彼女は同じ紀州でも海岸部、浦の生まれ育ち、山部への嫁入りは生活が変わり大変だったようだ。雨が降りそうになると駆り出され山の木を叩きに行ったそうだ。菌を落としキノコを出すためだったそうだ。
食べ物、舅や家族との関係、様々な不便、参ったらしいが昔の人だ。
我慢した。
「何を食べていたのですか?」
とに、一日5食、熊野では良く出る「茶粥」だったそうだ。それに植物系のおかずが。何と、今考えると理想的な健康食だ。胃は大きくならず、内臓に負担を掛けず、その場のエネルギーだけ補充するのだから、成人病など関係のない数値だっただろう。
彼女が作った熊野の発酵食「なれ寿司」を「食べるかのう」と出してくれたが、ちゃんと簡易版もあり、そっちをいただいた。

なれ寿司はアジアにもある発酵食品だ。北の川など山の食べ物はどのようなものだったか今では想像もつかない。田んぼは十分にないから、米は移入だ。味噌、醤油は自家製と言っていた。菜種油は使ったのか?雑穀、芋、豆、野菜、キノコ類、山菜類、栗や胡桃などの木の実、梅とか柿などの果物すべてオーガニックだ。蕎麦や饂飩は食べたのか。お茶はあの辺りに沢山栽培されていて重要なものだった。塩づけのサンマなどは来ていたと聞いた。
鳥や卵はどうだったのか。川魚は分量的には十分でない。獣はどうだったのか。猪は今でも沢山いるが落とし罠で比較的簡単にとれる。
今は天然記念物だが、日本カモシカを食べたらしい。世界中どこでもそうだが、私たちには3-4世代前に先祖が食べていたものが分からない。私も数値を下げるなら100年前の北ノ川の生活にして1年経てば完璧になろう。
小口は二つの川、和田川、小口川の合流で、その水量はかなりあり、水は透き通り、底まで見えるところに吊り橋が掛かっていたが、今はもうない。川の合流に大きな岩が出ており、そこに神社がある。
名前の通り、熊野川に出る地帯は山が両側に迫り狭い。そこから赤木川となり、熊野川にそそぐ。昔の材木の出荷ルートだ。
昔はこの辺りを行きかう信仰のための行者の通過点だったと聞いた。
小口村の時代はここから奥に入り、畝畑(10m四方の畑という意味か、熊野川史の写真では意外に開けていた)、中平、そして北ノ川に至る。
宇江 敏勝著「森のめぐみ」53ページの地図、下、この地図はとても分かりやすい。

川に小石を投げ入れると大きなはやの群れが集まってきた。小口村は明治22年(1889)に発足した。1956年に熊野川町になり村は廃止されたが、当時の人口は1500人だった。小口は川の合流点から熊野川への出口が狭いのでこう呼ばれたが、川は北ノ川まで続いており、北ノ川から出した材木は小口で集められ、新宮まで筏に組まれたそうだ。(熊野川町史)

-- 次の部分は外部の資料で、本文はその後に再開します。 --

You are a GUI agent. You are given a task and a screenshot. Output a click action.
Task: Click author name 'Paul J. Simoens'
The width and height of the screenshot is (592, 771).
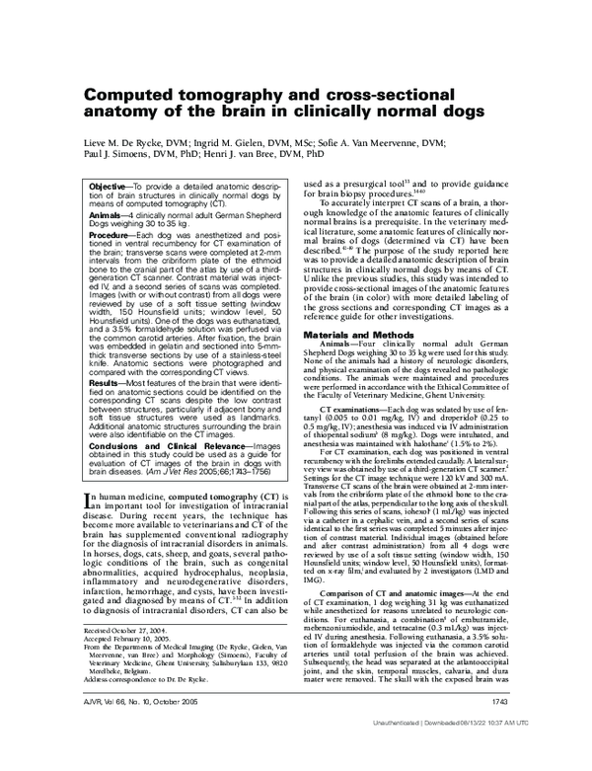click(119, 156)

現在、先祖の地はどうも山岳スポーツ、ウオータークライミングとか、キャニオンニィングなどに向いているようだ。いろんなもの好きが自然を楽しむのだ。
須川 長右衛門家は村ができてから、3代、村長を務めた。
菊次郎、竹吉、正雄だ。
小口から請川(川湯)までは数kmだろう、車で走ると数分の距離だ。
その周辺には今はキャンプ場やバーベキュー場がある。
熊楠は大正年間、請川の須川忠兵衛家が小口の郵便局だと口述していたが、北ノ川須川長兵衛家の系列だった。
母方祖父須川 久彦は朝鮮で事業を行っていたころ、小口の寺に墓を建立した。地元の子供たちに河原の石を集めてもらいそれを高く積み上げたがデザイン的には今一つだった。現在は小口村から出征した6名の戦没者慰霊碑になっている。
母はこの時、昭和14年頃か、京城から夏季旅行で来たそうでとても楽しかったと。僕も小学生の頃、祖父久彦に連れられてバスで行って一泊した。浪曲の巡業が来ていた。
祖父久彦は小口には何か思いがあったのだろう。
その後、昭和54年(1979)夏、ここに家があった章夫叔父を訪問して2泊した。彼は山の生活の楽しみ、川遊びについて語ってくれた。
どこかで買ってきた天然うなぎを家の横の渓流に籠に入れてあって、それを料理してご馳走してくれた。関西のうなぎは蒸さないのと彼のこだわりの調理法が悪いのか苦味があり、あまり楽しめず、それは彼に率直に言った。
帰るときに新宮の駅に母方の芳子伯母とひろみ叔母が見送りに来て「小口はどうだったか?」と滞在経験をいろいろ聞かれた。
そんな思い出が小口にあり、2016年秋に奈良からレンタカーで訪問した際、その過疎化には驚いた。田舎暮らしを求め、移住してきた人々が住み、謙一さんの家には和歌山から来た、南方さんが住んでいた。
地政学的にみると奈良から一族が来たと仮定すると、請川(うけがわ)が手前にあり、日足(ひたり)小口(こぐち)が次だ。須川 忠兵衛が請川、長兵衛が小口、そして郡兵衛が新宮近くに定着してのではないか?各々の任務を分担してとも考えられるが。一族の到着にタイムラグがあったとも考えられる。
時代を経て、250年ほど、各々の家族は独自の道を歩み離れ離れになったというのは自然な推測だ。
私は須川 長兵衛は小口に入り、それから段々、奥に、宝永の大地震の後、北ノ川、モチノキに定着してのではないか?と推測するが。
材木の伐採、成長した樹木を求めて段々に奥に行ったのではないか?
忠兵衛、長兵衛、郡兵衛の家の家紋は五三の桐であり、それは大和の時代から同じものだっただろう。
熊野川通史平成20年には小口村には江戸期後期より銅山があり、住民の反対はあったが、活動していたと。
また通史には木村 靖という人が書いた「小口村のこといろいろ」という書物から様々な当時の生活の様子が記されていた。
謙一さんの妻、三千代さんは色川の大前家から嫁に来た。大正8年1919生まれ没年平成20年2008、享年89歳。やはり山の食生活が長寿の元ではないか・・
謙一さんの父、金五郎は明治18年生、1888―昭和7年没、1932)享年44歳だった。
地勢的にみると、須川 長右衛門家は、小口から入り、谷間沿いに海岸の方の出口、樫原、色川に抜ける方に向かっていたとみえる。
現在、謙一さんの長男、大阪在住の須川 真澄(ますみ)さんは近くに山林を有しており、家族や地域の情報を数々寄せてもらっている。